Under the mass of hair was the olive-complexioned body of a small boy, about the age of eleven or so, as naked as the day of his birth. A quick yet indiscrete survey of his marginally emaciated body revealed that he'd been having a hard time of it, as he was covered with scratches and several sizable bruises. I thought him to be a hideous-looking little thing; no wonder someone chose to abandon him rather than to nurture him. I realized in a moment why I'd received no answer when I'd spoken to him: this child was feral; no words from me would penetrate his ignorance. He had no words. Even my telepathic impulses had not been heeded by him, and those transcend all language barriers, though I admit that fear alone might have prevented him from coming forward as I had commanded. Moved to pity, I began to relax my hold on him. Just then the little monster lunged forward and bit me!

"That's it, minnow! Now you're gonna get it!" Grabbing both of his arms above the elbow, my large hands easily encompassed both of the child's triceps. Then I did something that I now know I never should have---I shook him severely. Instead of continuing to fight me, the child seemed perplexed by my actions. His face screwed up into a question mark, and he stared at me as boldly as one who had honestly thought he was being wronged.

Which surprised me more I'm not quite sure: the look of reproach on his dirt-stained face, or the bizarre hue of his eyes. Lilac. Huge lilac-colored irises, staring out from beneath that mass of black curls and knitted eyebrows. And freckles---cheeks speckled with freckles. The face of a cherub attached to the body of a little demon.

His expression became noticeably different as he processed my bewilderment at his eye color, his face making the segue from righteous indignation to one of an acknowledged shame. My impression was that he didn't want to shift his gaze from me, for I was probably the first other human he could consciously remember seeing, but he was seemingly compelled to do so. "Yes," I remember thinking, "it’s clear to me." Without effort, I had tapped into some dark recess of memory which held the horrors of other looks of derogation because of those eyes. His face communicated an instilled self-loathing, as if my stare incorporated with it a message of derision he knew all too well at some time in the distant past. His eyes diverted downward from mine in a manner relegated to the inferior when in the presence of a superior.
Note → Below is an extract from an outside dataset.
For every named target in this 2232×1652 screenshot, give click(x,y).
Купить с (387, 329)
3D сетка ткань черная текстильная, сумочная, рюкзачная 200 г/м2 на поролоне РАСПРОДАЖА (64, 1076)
While analyzing my stare, the boy had also realized my grip had loosened. Taking advantage of this, he pulled away, never once taking those curious eyes off of me until he was a good few feet beyond my reach. He was getting away, swimming slowly at first, then more swiftly, beckoning his little walrus friend to follow in his getaway. He never once looked back at me, his "superior," floating dumbfounded and mouth agape in the brackish water, with a throbbing headache and a head full of questions.

I'd let him escape, the sad little thing, but not for long. As self-reliant as he might have believed himself to be, he needed guidance, sustenance and protection, just as I had when, in my youth, I had been much the same, due to my own abandonment in infancy. He needed me, and as much as I hated to admit it, maybe I needed to be needed in that way. I'd follow him at a safe distance, determined to do my duty and take on a responsibility it was obvious no one else wanted. With a little time and some coaching from the learned Dr. Vulko back in Poseidonis, I'd find a way to reach out to the boy. But just then, I was letting him go.

"That's not the way it happened at aaalllll, Arthur! Tell Mera the reeeaaaal story this time!" The innocent, wide-open lilac eyes framed by ebony curls are beseeching me, as they often do these days. I try to look at him sternly but can't, as my attention is more drawn to surprised recognition of the fact that his gangly frame is beginning to show signs of impending manhood. My flame-haired bride laughs and tousles his unruly curls as the boy continues his silly harangue. "You've never used the word 'extricate' in your whole life, Arthur! Tell it all over again!" I give him that "...why, I oughta..." face and accompany it with the customary gesture of drawing my arm back in a mock expression of ire. "That's exactly as I remember it, Minnow, but it's your story. Tell it your own way."